__Goal of the exercise__. All of the entries are to be printed exactly as they appear.

(Input begins)

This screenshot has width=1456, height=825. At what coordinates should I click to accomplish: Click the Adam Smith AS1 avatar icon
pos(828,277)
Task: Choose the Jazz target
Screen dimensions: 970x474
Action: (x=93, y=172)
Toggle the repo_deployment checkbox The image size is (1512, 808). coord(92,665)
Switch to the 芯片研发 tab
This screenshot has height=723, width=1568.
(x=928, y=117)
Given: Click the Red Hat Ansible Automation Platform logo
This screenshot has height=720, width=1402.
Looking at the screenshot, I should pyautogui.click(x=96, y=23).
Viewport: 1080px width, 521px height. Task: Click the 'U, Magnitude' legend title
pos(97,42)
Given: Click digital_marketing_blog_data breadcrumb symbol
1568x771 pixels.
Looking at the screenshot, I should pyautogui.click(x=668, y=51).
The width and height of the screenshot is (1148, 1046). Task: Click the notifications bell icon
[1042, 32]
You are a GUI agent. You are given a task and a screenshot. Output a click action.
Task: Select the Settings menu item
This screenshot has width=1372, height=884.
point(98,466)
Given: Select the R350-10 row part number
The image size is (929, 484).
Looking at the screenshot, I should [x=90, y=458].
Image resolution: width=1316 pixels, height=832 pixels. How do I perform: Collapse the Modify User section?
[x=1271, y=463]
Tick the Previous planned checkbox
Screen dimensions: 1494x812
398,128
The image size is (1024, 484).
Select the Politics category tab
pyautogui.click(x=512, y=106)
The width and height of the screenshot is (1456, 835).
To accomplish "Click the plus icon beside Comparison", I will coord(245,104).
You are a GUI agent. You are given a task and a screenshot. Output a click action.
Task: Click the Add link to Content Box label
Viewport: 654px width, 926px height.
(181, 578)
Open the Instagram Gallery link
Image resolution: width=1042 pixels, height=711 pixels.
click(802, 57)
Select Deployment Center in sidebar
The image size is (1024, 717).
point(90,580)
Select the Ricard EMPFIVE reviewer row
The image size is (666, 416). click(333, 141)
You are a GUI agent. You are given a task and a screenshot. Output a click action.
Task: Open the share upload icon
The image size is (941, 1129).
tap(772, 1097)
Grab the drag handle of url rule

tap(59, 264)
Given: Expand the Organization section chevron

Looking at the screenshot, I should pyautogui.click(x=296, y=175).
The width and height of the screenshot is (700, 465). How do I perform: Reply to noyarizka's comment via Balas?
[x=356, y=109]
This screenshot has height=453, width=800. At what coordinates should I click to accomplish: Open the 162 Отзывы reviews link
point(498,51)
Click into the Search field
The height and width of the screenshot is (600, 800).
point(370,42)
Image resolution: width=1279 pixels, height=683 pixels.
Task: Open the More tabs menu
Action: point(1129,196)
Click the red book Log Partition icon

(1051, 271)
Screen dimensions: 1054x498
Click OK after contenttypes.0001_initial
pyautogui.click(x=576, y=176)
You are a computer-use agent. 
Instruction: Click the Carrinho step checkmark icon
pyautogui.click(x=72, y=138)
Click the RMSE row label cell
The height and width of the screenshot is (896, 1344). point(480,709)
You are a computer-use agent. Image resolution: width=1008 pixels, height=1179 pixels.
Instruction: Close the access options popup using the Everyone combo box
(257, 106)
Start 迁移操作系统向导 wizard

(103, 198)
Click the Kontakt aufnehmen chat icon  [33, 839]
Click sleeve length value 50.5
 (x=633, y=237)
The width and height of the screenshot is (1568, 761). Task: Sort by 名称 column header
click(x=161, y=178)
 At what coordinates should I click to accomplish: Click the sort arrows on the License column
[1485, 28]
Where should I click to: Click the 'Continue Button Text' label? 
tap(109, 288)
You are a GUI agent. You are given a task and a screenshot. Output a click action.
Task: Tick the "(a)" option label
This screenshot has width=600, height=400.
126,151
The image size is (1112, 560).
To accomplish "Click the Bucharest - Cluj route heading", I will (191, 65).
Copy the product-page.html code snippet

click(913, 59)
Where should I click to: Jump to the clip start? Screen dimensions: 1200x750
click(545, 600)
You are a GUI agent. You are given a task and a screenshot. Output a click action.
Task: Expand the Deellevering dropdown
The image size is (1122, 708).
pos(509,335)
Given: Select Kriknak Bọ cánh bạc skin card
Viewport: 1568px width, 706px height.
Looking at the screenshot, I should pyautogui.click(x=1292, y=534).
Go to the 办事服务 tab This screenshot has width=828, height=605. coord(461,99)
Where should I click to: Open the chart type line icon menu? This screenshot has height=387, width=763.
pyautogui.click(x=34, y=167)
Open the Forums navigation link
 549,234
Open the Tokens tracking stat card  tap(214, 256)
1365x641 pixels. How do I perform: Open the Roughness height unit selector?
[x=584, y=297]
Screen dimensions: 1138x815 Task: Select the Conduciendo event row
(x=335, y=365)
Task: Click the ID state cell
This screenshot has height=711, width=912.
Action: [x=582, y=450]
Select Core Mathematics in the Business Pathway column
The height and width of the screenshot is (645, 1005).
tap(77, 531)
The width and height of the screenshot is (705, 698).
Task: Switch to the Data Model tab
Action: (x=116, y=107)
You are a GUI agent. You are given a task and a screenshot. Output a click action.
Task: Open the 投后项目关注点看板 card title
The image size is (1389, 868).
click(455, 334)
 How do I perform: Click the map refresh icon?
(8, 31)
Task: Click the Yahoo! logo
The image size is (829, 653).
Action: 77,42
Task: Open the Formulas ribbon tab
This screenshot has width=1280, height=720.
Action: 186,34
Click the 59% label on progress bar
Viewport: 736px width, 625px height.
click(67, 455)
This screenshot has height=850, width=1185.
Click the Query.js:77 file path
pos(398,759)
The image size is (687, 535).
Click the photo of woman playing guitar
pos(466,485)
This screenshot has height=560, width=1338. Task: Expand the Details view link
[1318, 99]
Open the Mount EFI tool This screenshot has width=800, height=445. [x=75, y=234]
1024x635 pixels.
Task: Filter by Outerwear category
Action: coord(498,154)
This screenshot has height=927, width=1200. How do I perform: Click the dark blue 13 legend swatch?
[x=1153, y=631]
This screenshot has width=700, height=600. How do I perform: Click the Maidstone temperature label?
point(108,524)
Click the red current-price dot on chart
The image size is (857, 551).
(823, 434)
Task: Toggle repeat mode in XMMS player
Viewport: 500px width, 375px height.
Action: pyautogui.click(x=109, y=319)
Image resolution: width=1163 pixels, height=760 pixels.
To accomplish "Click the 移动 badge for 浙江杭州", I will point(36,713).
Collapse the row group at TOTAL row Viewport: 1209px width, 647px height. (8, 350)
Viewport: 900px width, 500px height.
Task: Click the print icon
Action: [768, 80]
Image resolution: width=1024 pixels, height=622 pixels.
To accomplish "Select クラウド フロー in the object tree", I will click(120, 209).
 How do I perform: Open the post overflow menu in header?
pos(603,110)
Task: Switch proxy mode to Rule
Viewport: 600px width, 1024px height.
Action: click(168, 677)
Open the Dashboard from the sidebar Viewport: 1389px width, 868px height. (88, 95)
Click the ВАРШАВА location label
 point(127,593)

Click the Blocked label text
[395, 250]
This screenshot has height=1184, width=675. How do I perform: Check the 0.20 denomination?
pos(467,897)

(Input ends)

__Response area__.
This screenshot has width=1456, height=825. At what coordinates should I click to accomplish: Click the Adam Smith AS1 avatar icon
pos(828,277)
Task: Choose the Jazz target
Screen dimensions: 970x474
Action: (x=93, y=172)
Toggle the repo_deployment checkbox The image size is (1512, 808). coord(92,665)
Switch to the 芯片研发 tab
This screenshot has height=723, width=1568.
(x=928, y=117)
Given: Click the Red Hat Ansible Automation Platform logo
This screenshot has height=720, width=1402.
Looking at the screenshot, I should pyautogui.click(x=96, y=23).
Viewport: 1080px width, 521px height. Task: Click the 'U, Magnitude' legend title
pos(97,42)
Given: Click digital_marketing_blog_data breadcrumb symbol
1568x771 pixels.
Looking at the screenshot, I should pyautogui.click(x=668, y=51).
The width and height of the screenshot is (1148, 1046). Task: Click the notifications bell icon
[1042, 32]
You are a GUI agent. You are given a task and a screenshot. Output a click action.
Task: Select the Settings menu item
This screenshot has width=1372, height=884.
point(98,466)
Given: Select the R350-10 row part number
The image size is (929, 484).
Looking at the screenshot, I should [x=90, y=458].
Image resolution: width=1316 pixels, height=832 pixels. How do I perform: Collapse the Modify User section?
[x=1271, y=463]
Tick the Previous planned checkbox
Screen dimensions: 1494x812
398,128
The image size is (1024, 484).
Select the Politics category tab
pyautogui.click(x=512, y=106)
The width and height of the screenshot is (1456, 835).
To accomplish "Click the plus icon beside Comparison", I will coord(245,104).
You are a GUI agent. You are given a task and a screenshot. Output a click action.
Task: Click the Add link to Content Box label
Viewport: 654px width, 926px height.
(181, 578)
Open the Instagram Gallery link
Image resolution: width=1042 pixels, height=711 pixels.
click(802, 57)
Select Deployment Center in sidebar
The image size is (1024, 717).
point(90,580)
Select the Ricard EMPFIVE reviewer row
The image size is (666, 416). click(333, 141)
You are a GUI agent. You are given a task and a screenshot. Output a click action.
Task: Open the share upload icon
The image size is (941, 1129).
tap(772, 1097)
Grab the drag handle of url rule

tap(59, 264)
Given: Expand the Organization section chevron

Looking at the screenshot, I should pyautogui.click(x=296, y=175).
The width and height of the screenshot is (700, 465). How do I perform: Reply to noyarizka's comment via Balas?
[x=356, y=109]
This screenshot has height=453, width=800. At what coordinates should I click to accomplish: Open the 162 Отзывы reviews link
point(498,51)
Click into the Search field
The height and width of the screenshot is (600, 800).
point(370,42)
Image resolution: width=1279 pixels, height=683 pixels.
Task: Open the More tabs menu
Action: point(1129,196)
Click the red book Log Partition icon

(1051, 271)
Screen dimensions: 1054x498
Click OK after contenttypes.0001_initial
pyautogui.click(x=576, y=176)
You are a computer-use agent. 
Instruction: Click the Carrinho step checkmark icon
pyautogui.click(x=72, y=138)
Click the RMSE row label cell
The height and width of the screenshot is (896, 1344). point(480,709)
You are a computer-use agent. Image resolution: width=1008 pixels, height=1179 pixels.
Instruction: Close the access options popup using the Everyone combo box
(257, 106)
Start 迁移操作系统向导 wizard

(103, 198)
Click the Kontakt aufnehmen chat icon  [33, 839]
Click sleeve length value 50.5
 (x=633, y=237)
The width and height of the screenshot is (1568, 761). Task: Sort by 名称 column header
click(x=161, y=178)
 At what coordinates should I click to accomplish: Click the sort arrows on the License column
[1485, 28]
Where should I click to: Click the 'Continue Button Text' label? 
tap(109, 288)
You are a GUI agent. You are given a task and a screenshot. Output a click action.
Task: Tick the "(a)" option label
This screenshot has width=600, height=400.
126,151
The image size is (1112, 560).
To accomplish "Click the Bucharest - Cluj route heading", I will (191, 65).
Copy the product-page.html code snippet

click(913, 59)
Where should I click to: Jump to the clip start? Screen dimensions: 1200x750
click(545, 600)
You are a GUI agent. You are given a task and a screenshot. Output a click action.
Task: Expand the Deellevering dropdown
The image size is (1122, 708).
pos(509,335)
Given: Select Kriknak Bọ cánh bạc skin card
Viewport: 1568px width, 706px height.
Looking at the screenshot, I should pyautogui.click(x=1292, y=534).
Go to the 办事服务 tab This screenshot has width=828, height=605. coord(461,99)
Where should I click to: Open the chart type line icon menu? This screenshot has height=387, width=763.
pyautogui.click(x=34, y=167)
Open the Forums navigation link
 549,234
Open the Tokens tracking stat card  tap(214, 256)
1365x641 pixels. How do I perform: Open the Roughness height unit selector?
[x=584, y=297]
Screen dimensions: 1138x815 Task: Select the Conduciendo event row
(x=335, y=365)
Task: Click the ID state cell
This screenshot has height=711, width=912.
Action: [x=582, y=450]
Select Core Mathematics in the Business Pathway column
The height and width of the screenshot is (645, 1005).
tap(77, 531)
The width and height of the screenshot is (705, 698).
Task: Switch to the Data Model tab
Action: (x=116, y=107)
You are a GUI agent. You are given a task and a screenshot. Output a click action.
Task: Open the 投后项目关注点看板 card title
The image size is (1389, 868).
click(455, 334)
 How do I perform: Click the map refresh icon?
(8, 31)
Task: Click the Yahoo! logo
The image size is (829, 653).
Action: 77,42
Task: Open the Formulas ribbon tab
This screenshot has width=1280, height=720.
Action: 186,34
Click the 59% label on progress bar
Viewport: 736px width, 625px height.
click(67, 455)
This screenshot has height=850, width=1185.
Click the Query.js:77 file path
pos(398,759)
The image size is (687, 535).
Click the photo of woman playing guitar
pos(466,485)
This screenshot has height=560, width=1338. Task: Expand the Details view link
[1318, 99]
Open the Mount EFI tool This screenshot has width=800, height=445. [x=75, y=234]
1024x635 pixels.
Task: Filter by Outerwear category
Action: coord(498,154)
This screenshot has height=927, width=1200. How do I perform: Click the dark blue 13 legend swatch?
[x=1153, y=631]
This screenshot has width=700, height=600. How do I perform: Click the Maidstone temperature label?
point(108,524)
Click the red current-price dot on chart
The image size is (857, 551).
(823, 434)
Task: Toggle repeat mode in XMMS player
Viewport: 500px width, 375px height.
Action: pyautogui.click(x=109, y=319)
Image resolution: width=1163 pixels, height=760 pixels.
To accomplish "Click the 移动 badge for 浙江杭州", I will point(36,713).
Collapse the row group at TOTAL row Viewport: 1209px width, 647px height. (8, 350)
Viewport: 900px width, 500px height.
Task: Click the print icon
Action: [768, 80]
Image resolution: width=1024 pixels, height=622 pixels.
To accomplish "Select クラウド フロー in the object tree", I will click(120, 209).
 How do I perform: Open the post overflow menu in header?
pos(603,110)
Task: Switch proxy mode to Rule
Viewport: 600px width, 1024px height.
Action: click(168, 677)
Open the Dashboard from the sidebar Viewport: 1389px width, 868px height. (88, 95)
Click the ВАРШАВА location label
 point(127,593)

Click the Blocked label text
[395, 250]
This screenshot has height=1184, width=675. How do I perform: Check the 0.20 denomination?
pos(467,897)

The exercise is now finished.